Time. In a rare moment of space on this planet, I feel I have an infinite amount of it, to tinker, traverse, dance, digress, and deviate; the breadth of possibilities are stars in a multitude of galaxies. My planned departure date for my world tour is Spring 2017, but the planning process has been underway for sometime now. It isn’t simply about the logistics, the financial spreadsheets, different colored tape I must cross, or figuring what high tech gear I can attach to my two-wheeled pachyderm. For me, the main thing to ponder, being that the world cannot be hugged, sniffed and tasted in one lifetime, where would lil’ ol’ me and my house on a bicycle go? And a quintessential component of that question is: why was I doing this?

That sounds like a very motherly inquiry, which is ultimately a method of finding lacking logic in my dreams and thus attempting to dissuade me from partaking in such an insane, immature and dangerous undertaking. But that’s not the angle I wish to discuss, as I can simply answer that with:

“ Ah ma! It makes me happy. And my happiness is insane, immature and dangerous. Period.”

(after which, she threatens me with her own death if I pursue this trip, for which I respond: “I dare you”, calling her bluff)

This is the internalized why. Now, there are a plethora of personal reasons to answer that posed pontification that are strictly selfish: Why? Well, to explore the external and internal landscape (myself), to meet up with similar and different folks from around the planet and do random activities with them, to eat squirming bugs and other living creatures with my hands, to jump off high, rocky outcrops into my own growing reflecting in deep, green oceans; that sort of fare that excites and invigorates my body and soul like the eternal blast of a cold, thick streamed, shower. In fact, most reasons for doing anything have a selfish component to them. Even the most pious, beatified person gets something out of his projected piety: a smile, salvation, high fives, a really great parking spot. Yet a feature of this personal motivation to do a trip of this magnitude, at least in feeling, feels that it will contribute to the greater world and people’s understanding of it. I have already explained that I would like this to be an interactive cycling trip, where you, the reader and online user make suggestions that become the overarching itinerary for this trip, creating a multifaceted, multi-angled travelogue about boundless and sustainable wanderlust, while also spotlighting the inevitable trials and tribulations that go along with cycle touring. Yet, there is also another component, something less obvious about creating such a comprehensive “guide” that goes beyond highlighting your favorite spot to sit or take photos of Orca Whales.

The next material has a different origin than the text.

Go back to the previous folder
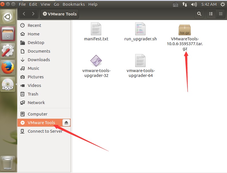The image size is (227, 173). pyautogui.click(x=24, y=14)
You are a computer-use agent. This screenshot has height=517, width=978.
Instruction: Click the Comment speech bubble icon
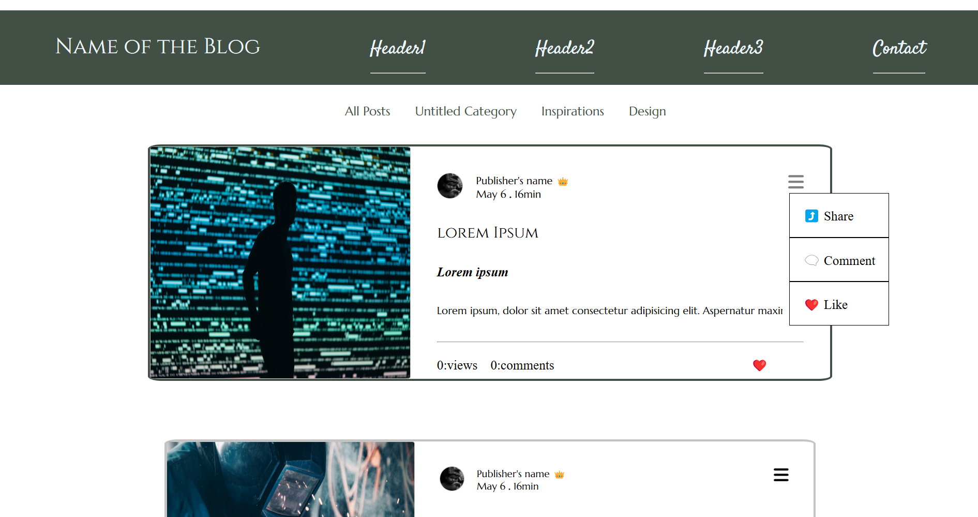pos(811,260)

Some people think Africa is a country. Not plural countries, but a singular, unified country, possibly autonomously ruled by an imposing figure, consistently adorned in military garb that is weighed down by a breastful of shiny metals. A different variation of this ignorance, and possibly a more sinister and prejudice conceptualization of Africa, is that a person knows that Africa is a continent and is made up of several, separate countries, but that it’s okay to refer to all of them as Africa, because they are all pretty much the same, in appearance, unruliness and “barbarism”. They then, if you are unlucky to be within earshot of them, list off some really crude and insulting generalizations of “Africa” and “Africans”. These generalizations are not just perpetuated by uneducated people (many “uneducated, a term I hate in itself, people know better), who are disconnected from the rest of the world outside of their small, pocket communities. There are educated people who believe these images, who preach these images, who pass down these images and this frankly stupid stereotypical terribly misinformed view to their children, and so on and so forth, until an external interjection is made. And it’s not the fault of any one person or source. In the media, I am constantly being bombarded with news programming that summarizes parts of the globe as good or bad, creating detrimental binaries and boxy categories and simple equations of people. Muslim = terrorist. Chinese = Communist. North Korean = Crazy. It drives me up the wall and through the ceiling to be constantly labeled and mislabeled and have others be subjected to the same treatment, rather than being seen as individuals who make choices on their own accord, separate of some sort of abstract grouping.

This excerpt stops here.